→ **Task objective**
Could you set down exactly the lines of the data below, starting at the one that holds "Expand the Products dropdown" and ending at the one that holds "Image resolution: width=1366", both included, and only those?

→ **Exercise inputs**
===============
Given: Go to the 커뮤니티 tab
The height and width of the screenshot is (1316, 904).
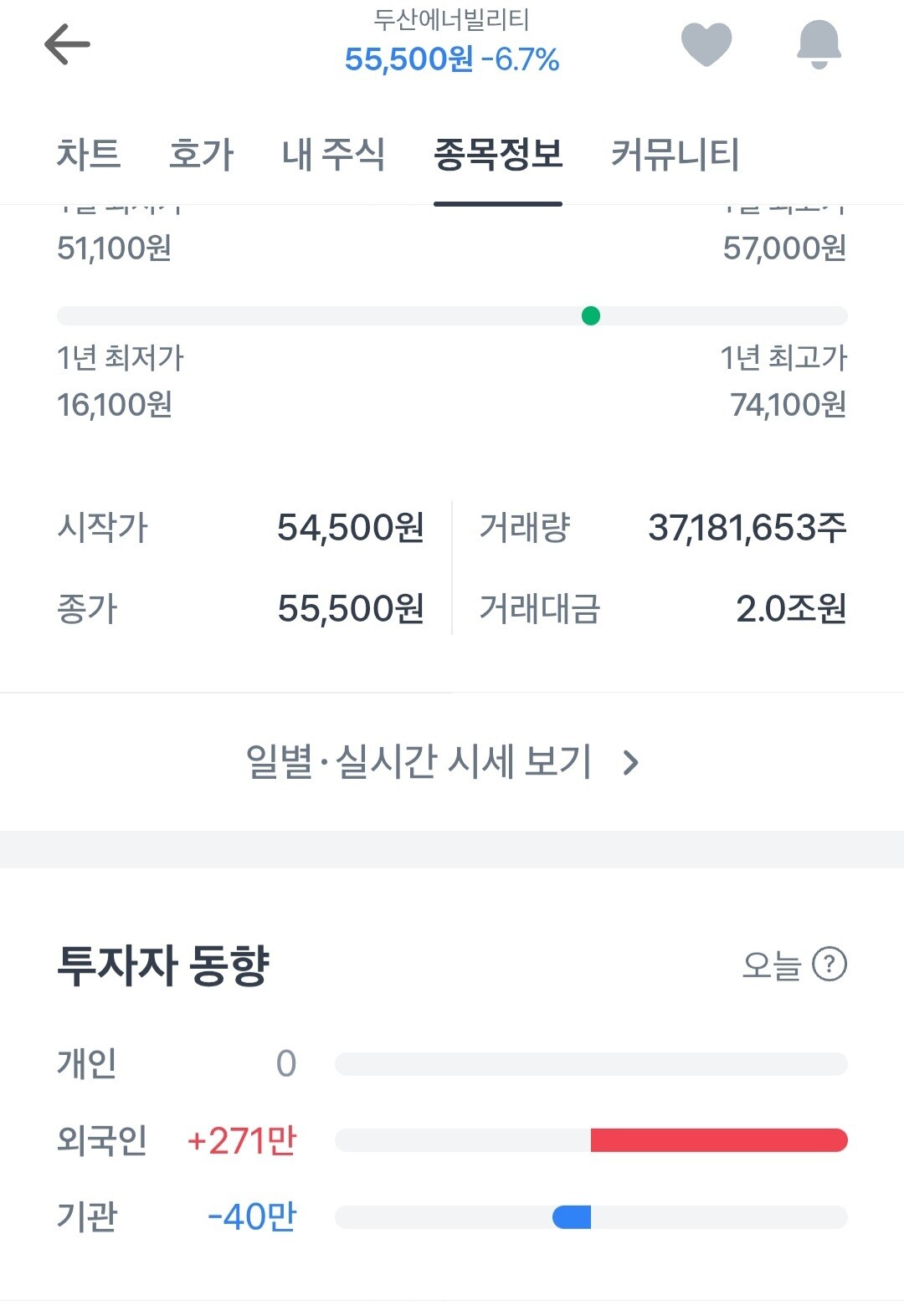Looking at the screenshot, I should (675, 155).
===============
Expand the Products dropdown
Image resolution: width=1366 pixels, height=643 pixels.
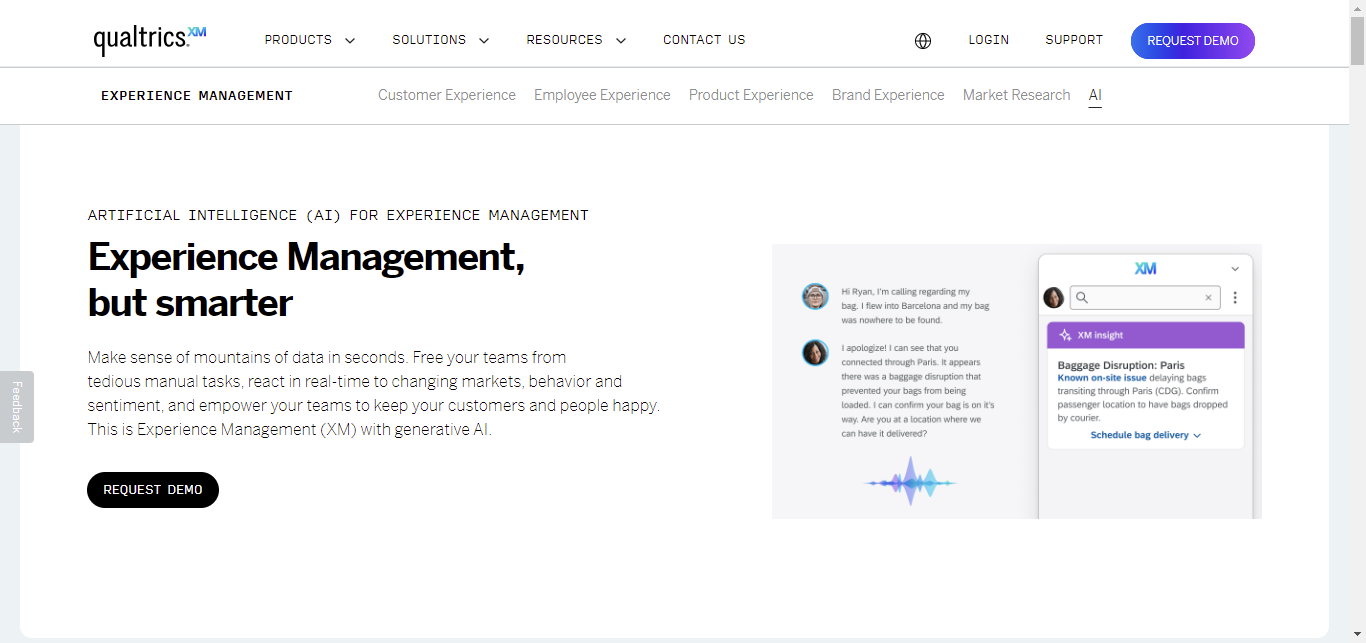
===============
→ **Result of this exercise**
Expand the Products dropdown
Image resolution: width=1366 pixels, height=643 pixels.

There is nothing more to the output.